■ **GIVEN TEXT**:
________________________________________

# The centerpiece of your collection.



## jericho941 (Jul 28, 2011)

What is OR what would you like to be the centerpiece of your handgun collection?

I'm not looking for bbq guns or safe queens. However, one that may be pulled out at a BBQ. I'm looking for a "mostly" stock handgun. One that is sexy, without having to be dressed to the nines. One that is fired occasionally. One that is reliable and accurate. One that will provoke envy from friends, family and firing range fans. One that you will be proud to hand down when that time comes. 

All with a price tag in the $500 - $1500 range.


----------



## jakeleinen1 (Jul 20, 2011)

What up Jericho941 (Your avatar of Cowboy Bebop is cool, I love that show! Makes me wanna jericho like Spike)

My centerpiece is my USP-C 9mm, its my most expensive gun I own, and also the one I will be CCW, however the gun I would pull out at home would be my glock 17.


----------



## zhurdan (Mar 21, 2008)

Prettiest gun I own. Meaning, it's well used, gets dirty and never sees the inside of a safe, because it's always on my hip or at a training session. No safe queen here.








This was after a three day Magpul Dynamics class. I think it looks prettier when it's a little dirty. hehe


----------



## TedDeBearFrmHell (Jul 1, 2011)

mine is a Smith & Wesson 68-2 CHP .38, bought it from the CHP officer who had it from the day in hit the dept till the day it was retired. Its in excellent condition and not overstamped.


----------



## ozzy (Apr 16, 2011)

Mine is a very old wheelgun I retired, was my pop's. After the abuse I put it through it's a safe queen............did I just say that? Ya this one earned it. The rest of mine are red-headed.


----------



## charger5579 (Nov 6, 2010)

my grandfathers service revolver. 357 smith and wesson.


----------



## aarondhgraham (Mar 17, 2011)

*My centerpiece is a pair of pistols,,,*

My CZ-75B in 9mm,,,
Her kid sister CZ-75B Kadet in .22 LR.










These Czech ladies are my very favorites today,,,
Tomorrow it could be my Italian ladies,,
Beretta 85BB and Beretta 87FS,,,
Alessia and Allegra.










Aarond


----------



## 1jimmy (Jul 30, 2011)

________________________________________

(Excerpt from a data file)
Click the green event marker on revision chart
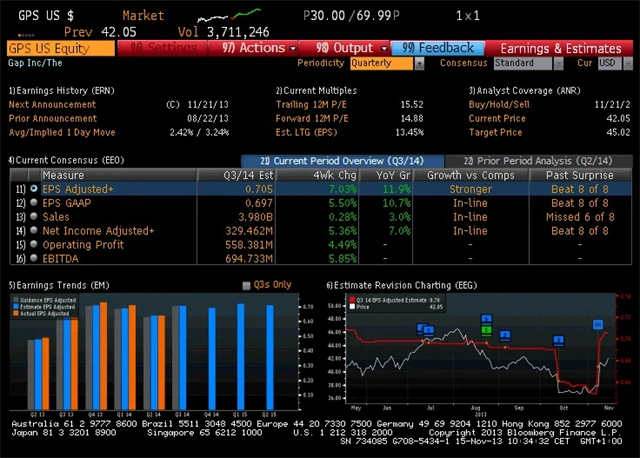 tap(486, 328)
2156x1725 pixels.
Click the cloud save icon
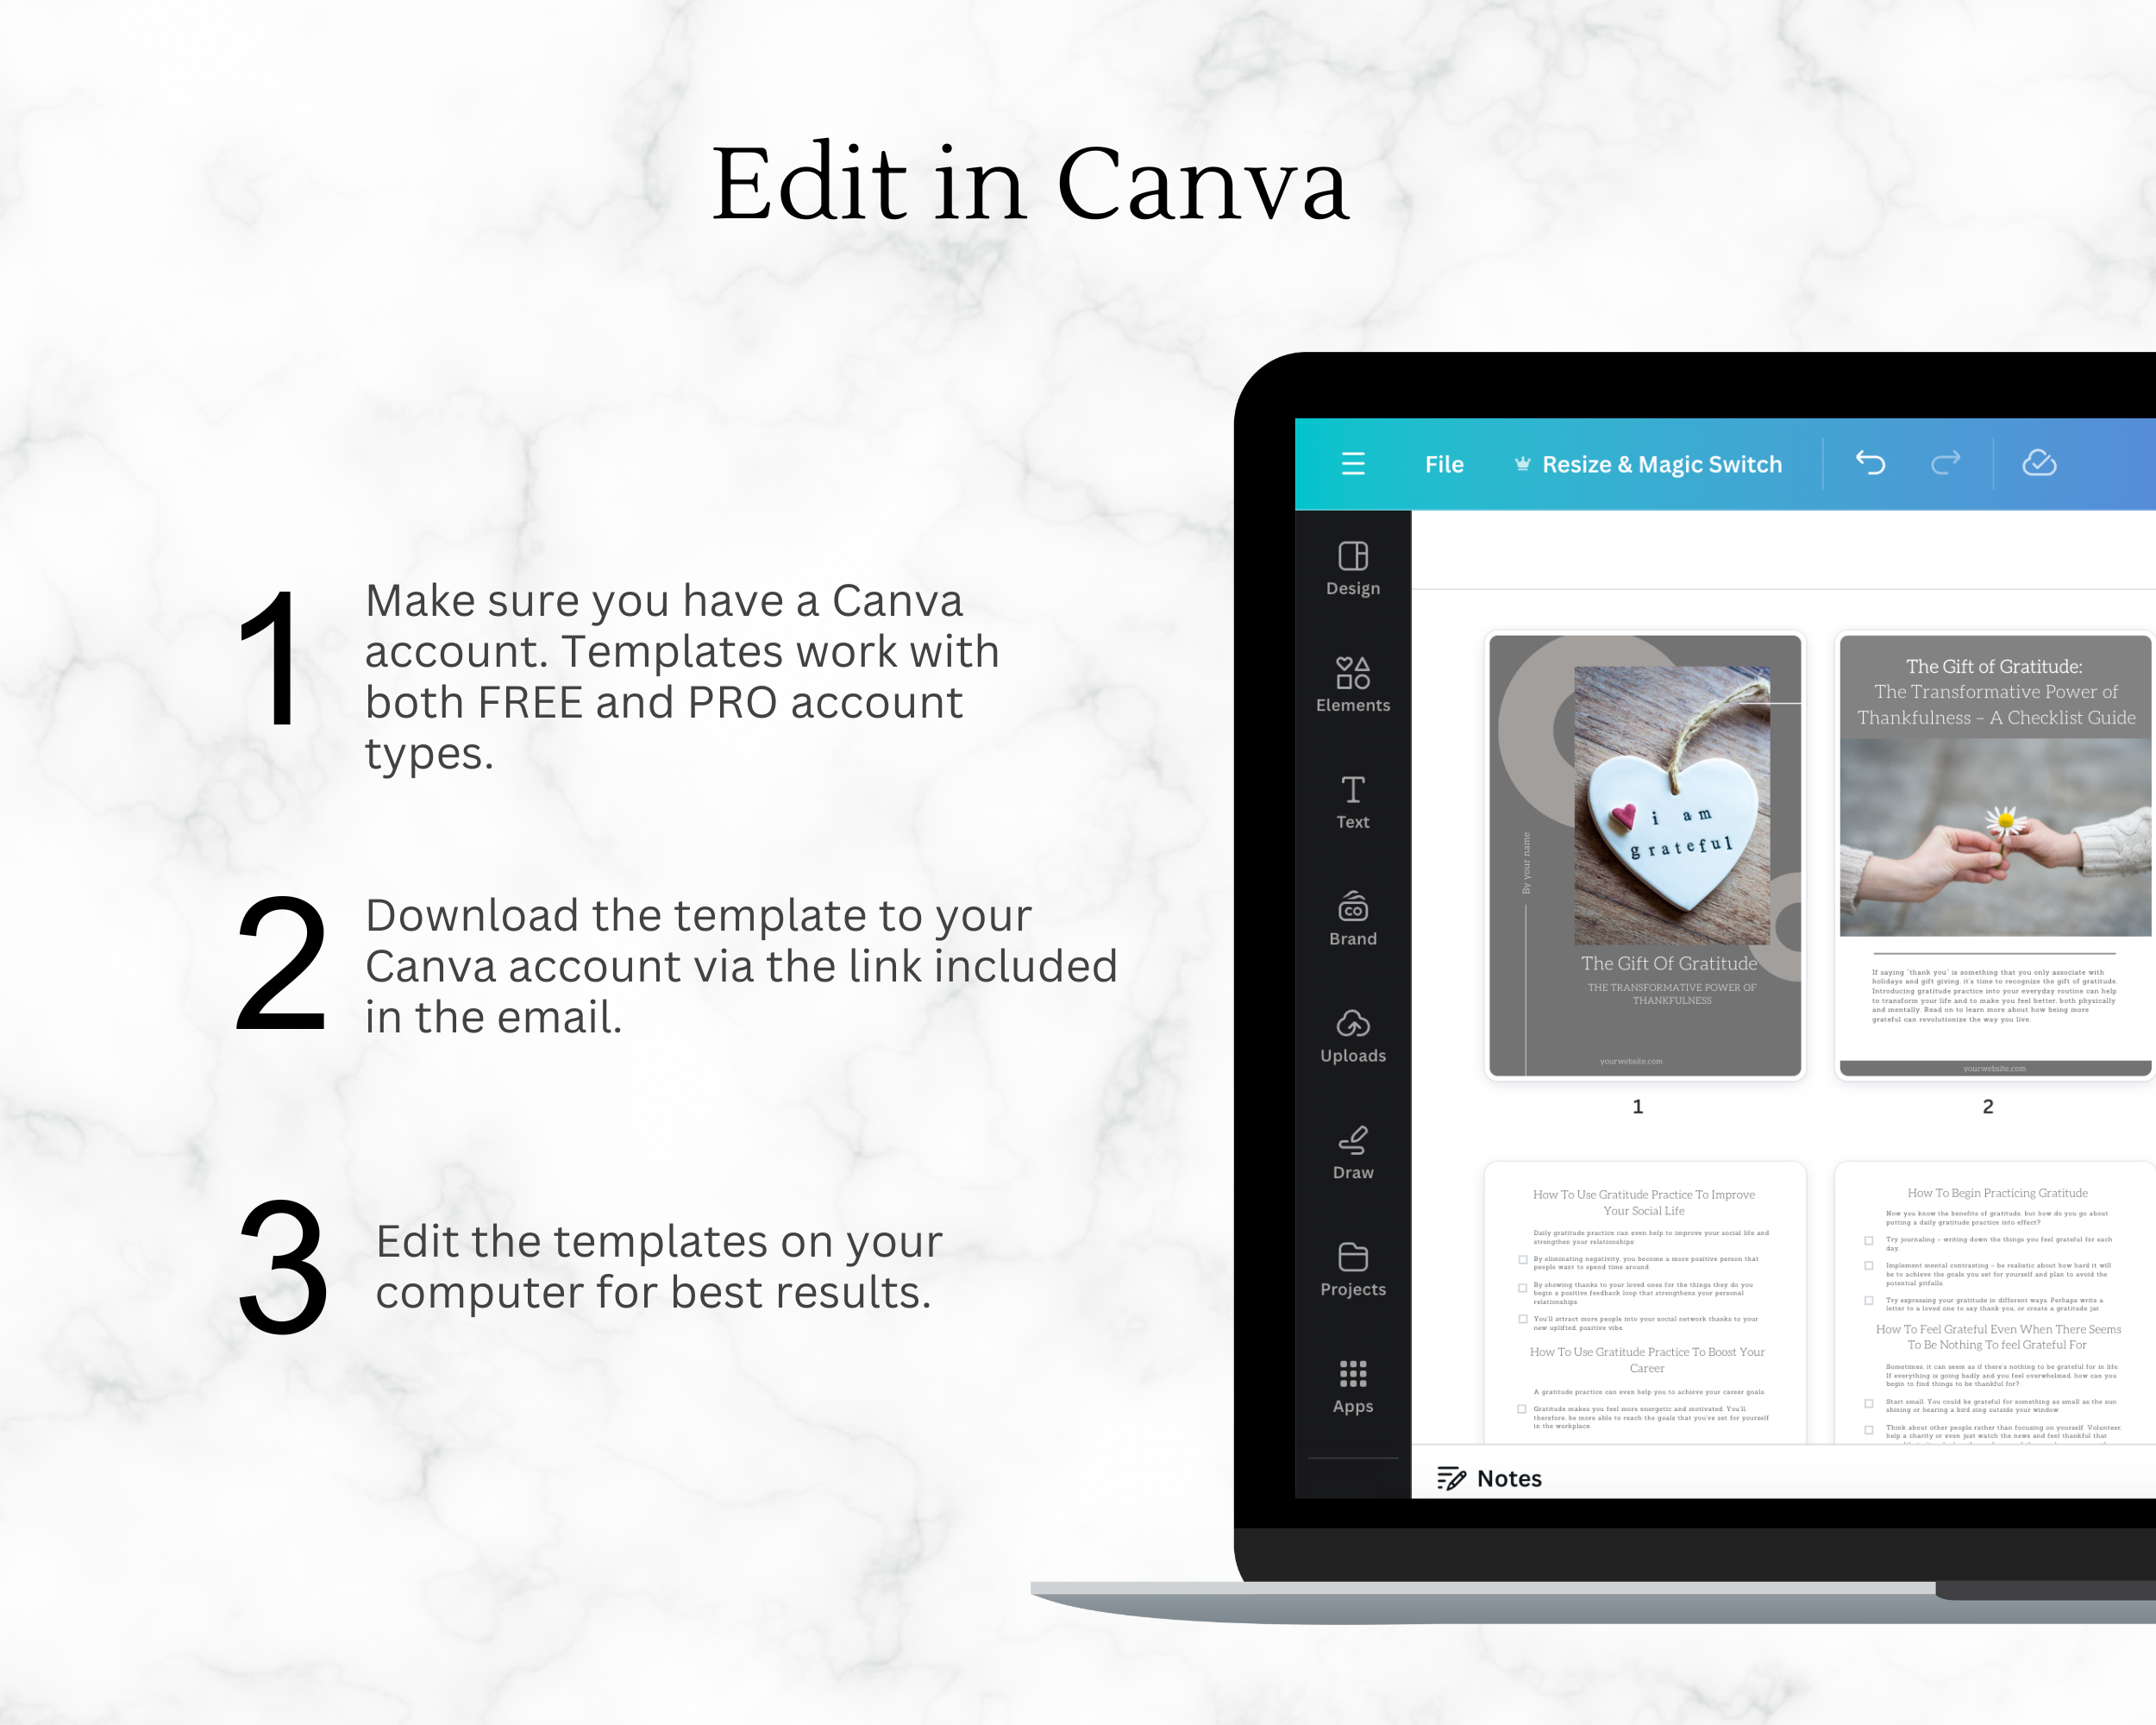click(x=2040, y=463)
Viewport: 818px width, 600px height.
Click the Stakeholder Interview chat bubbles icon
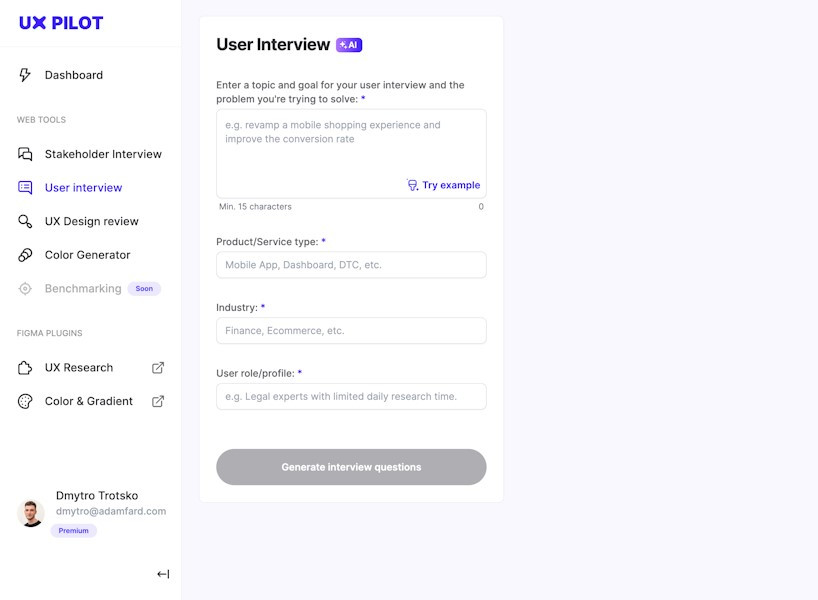(x=25, y=154)
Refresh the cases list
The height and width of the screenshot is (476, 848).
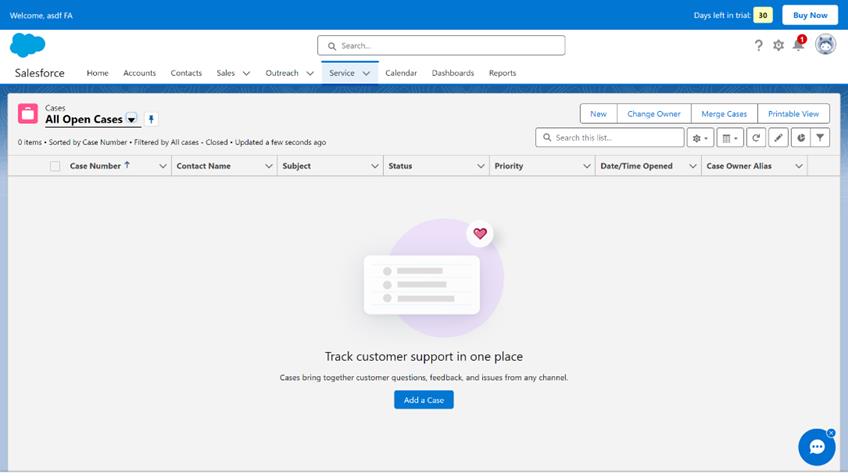756,138
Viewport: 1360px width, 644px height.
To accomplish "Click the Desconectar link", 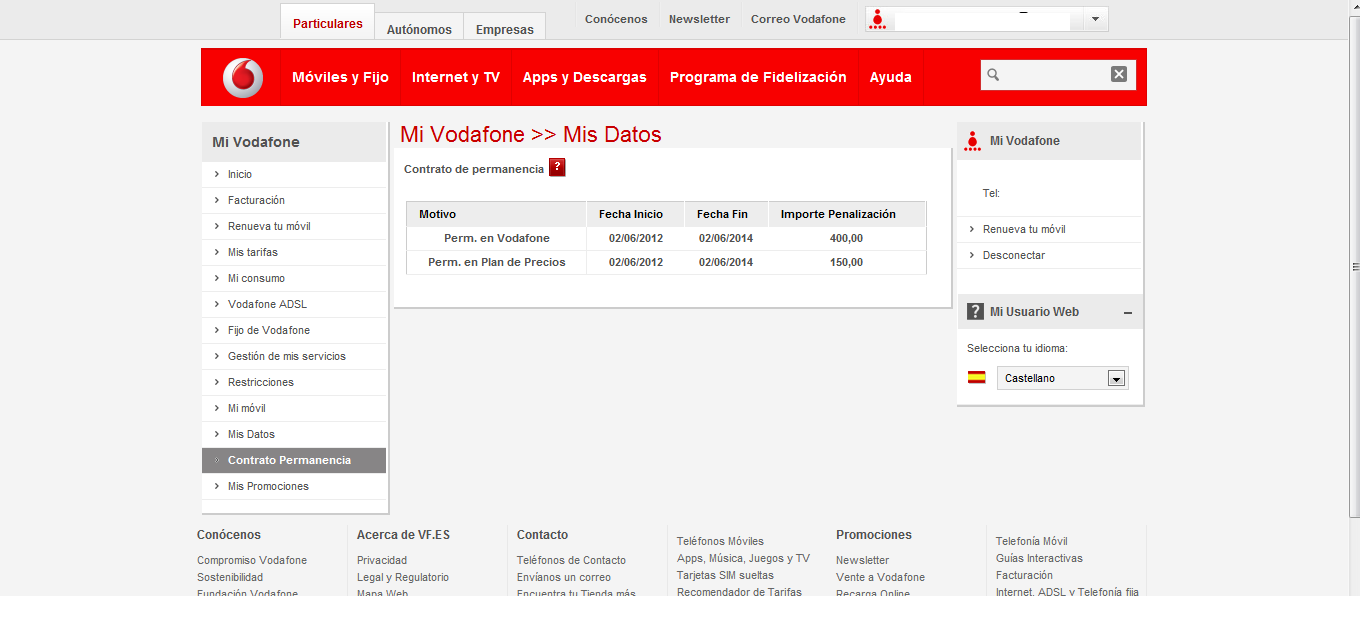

________________________________________

■ **CHALLENGES**:
1. Please print the part of the handgun forum thread between "This was after" and "and not overstamped.", inclusive.
2. Continue the handgun forum thread from its final line.

■ **SET OF ANSWERS**:
1.
This was after a three day Magpul Dynamics class. I think it looks prettier when it's a little dirty. hehe


----------



## TedDeBearFrmHell (Jul 1, 2011)

mine is a Smith & Wesson 68-2 CHP .38, bought it from the CHP officer who had it from the day in hit the dept till the day it was retired. Its in excellent condition and not overstamped.

2.
mine is a s&w model 27 4-inch nickel revolver from their classic collection and has just recently been achived by smith which is their term for we don't make it any more. retail was 1193.00 certain distributors still have some like camfour in mass but your dealer will have to get it for you.


----------



## Frank45 (Feb 21, 2010)

I have no favorite, I enjoy all of mine.


----------



## DanP_from_AZ (May 8, 2009)

I have several to "show off". But, *"The One"* is my mountain/wilderness hiking gun.

Ruger Super Redhawk Alaskan in .454 Casull.
All stainless, 2 1/2 inch super snubby with Magna-Ported barrel and front Tritium night sight.
This is 44 ounces of a *"manly"* combo.
Galco tan leather holster and cartridge belt.

Fun to show to friends, even more fun to have them shoot it for the first time. :mrgreen:


----------



## cougartex (Jan 2, 2010)

Beretta 92FS.


----------



## FNISHR (Aug 9, 2011)

I like all of the ones I currently have. If I ever get really flush, though, I think a Wilson CQB 1911 would be a nice piece for my little arsenal. I'll never have a safe queen, though. Anything I own is going to be taken out and fired from time to time.


----------



## jericho941 (Jul 28, 2011)

"I like all of the ones I currently have. If I ever get really flush, though, I think a Wilson CQB 1911 would be a nice piece for my little arsenal. I'll never have a safe queen, though. Anything I own is going to be taken out and fired from time to time."

Amen to that, FNISHR.


----------



## epsanto2 (Jul 25, 2011)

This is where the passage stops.